══ EXERCISE DATA

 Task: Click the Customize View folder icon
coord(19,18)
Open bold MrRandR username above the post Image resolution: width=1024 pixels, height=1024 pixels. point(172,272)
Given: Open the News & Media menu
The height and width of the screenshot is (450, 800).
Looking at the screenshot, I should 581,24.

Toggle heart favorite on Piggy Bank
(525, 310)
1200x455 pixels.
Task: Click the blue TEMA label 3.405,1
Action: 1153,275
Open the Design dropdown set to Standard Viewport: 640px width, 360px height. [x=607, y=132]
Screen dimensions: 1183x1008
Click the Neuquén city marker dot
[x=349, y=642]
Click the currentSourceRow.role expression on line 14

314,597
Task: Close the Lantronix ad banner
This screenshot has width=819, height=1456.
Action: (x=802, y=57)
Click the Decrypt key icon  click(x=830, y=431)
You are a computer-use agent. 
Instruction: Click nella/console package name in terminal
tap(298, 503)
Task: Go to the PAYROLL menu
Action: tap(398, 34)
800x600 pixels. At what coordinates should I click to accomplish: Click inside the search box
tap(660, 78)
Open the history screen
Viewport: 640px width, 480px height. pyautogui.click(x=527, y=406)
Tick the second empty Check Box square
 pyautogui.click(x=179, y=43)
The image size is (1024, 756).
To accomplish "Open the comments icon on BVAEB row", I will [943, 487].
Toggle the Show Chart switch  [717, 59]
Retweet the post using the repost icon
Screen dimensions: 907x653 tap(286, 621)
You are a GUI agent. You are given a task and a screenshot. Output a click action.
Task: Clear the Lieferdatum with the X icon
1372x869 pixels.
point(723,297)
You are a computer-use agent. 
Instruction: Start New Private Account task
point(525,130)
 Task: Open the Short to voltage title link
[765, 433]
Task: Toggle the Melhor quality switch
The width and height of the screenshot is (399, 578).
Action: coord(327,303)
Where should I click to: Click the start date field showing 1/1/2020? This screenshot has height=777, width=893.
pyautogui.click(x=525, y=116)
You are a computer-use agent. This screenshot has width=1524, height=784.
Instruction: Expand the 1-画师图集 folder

════

• _EXERCISE REQUIREMENTS_
Return the lines of the records exactly as they appear, beginning with the line that contains "Open bold MrRandR" and continuing through the line that contains "point(525,130)", both included.

• _REPLY TO THE TASK_
Open bold MrRandR username above the post Image resolution: width=1024 pixels, height=1024 pixels. point(172,272)
Given: Open the News & Media menu
The height and width of the screenshot is (450, 800).
Looking at the screenshot, I should 581,24.

Toggle heart favorite on Piggy Bank
(525, 310)
1200x455 pixels.
Task: Click the blue TEMA label 3.405,1
Action: 1153,275
Open the Design dropdown set to Standard Viewport: 640px width, 360px height. [x=607, y=132]
Screen dimensions: 1183x1008
Click the Neuquén city marker dot
[x=349, y=642]
Click the currentSourceRow.role expression on line 14

314,597
Task: Close the Lantronix ad banner
This screenshot has width=819, height=1456.
Action: (x=802, y=57)
Click the Decrypt key icon  click(x=830, y=431)
You are a computer-use agent. 
Instruction: Click nella/console package name in terminal
tap(298, 503)
Task: Go to the PAYROLL menu
Action: tap(398, 34)
800x600 pixels. At what coordinates should I click to accomplish: Click inside the search box
tap(660, 78)
Open the history screen
Viewport: 640px width, 480px height. pyautogui.click(x=527, y=406)
Tick the second empty Check Box square
 pyautogui.click(x=179, y=43)
The image size is (1024, 756).
To accomplish "Open the comments icon on BVAEB row", I will [943, 487].
Toggle the Show Chart switch  [717, 59]
Retweet the post using the repost icon
Screen dimensions: 907x653 tap(286, 621)
You are a GUI agent. You are given a task and a screenshot. Output a click action.
Task: Clear the Lieferdatum with the X icon
1372x869 pixels.
point(723,297)
You are a computer-use agent. 
Instruction: Start New Private Account task
point(525,130)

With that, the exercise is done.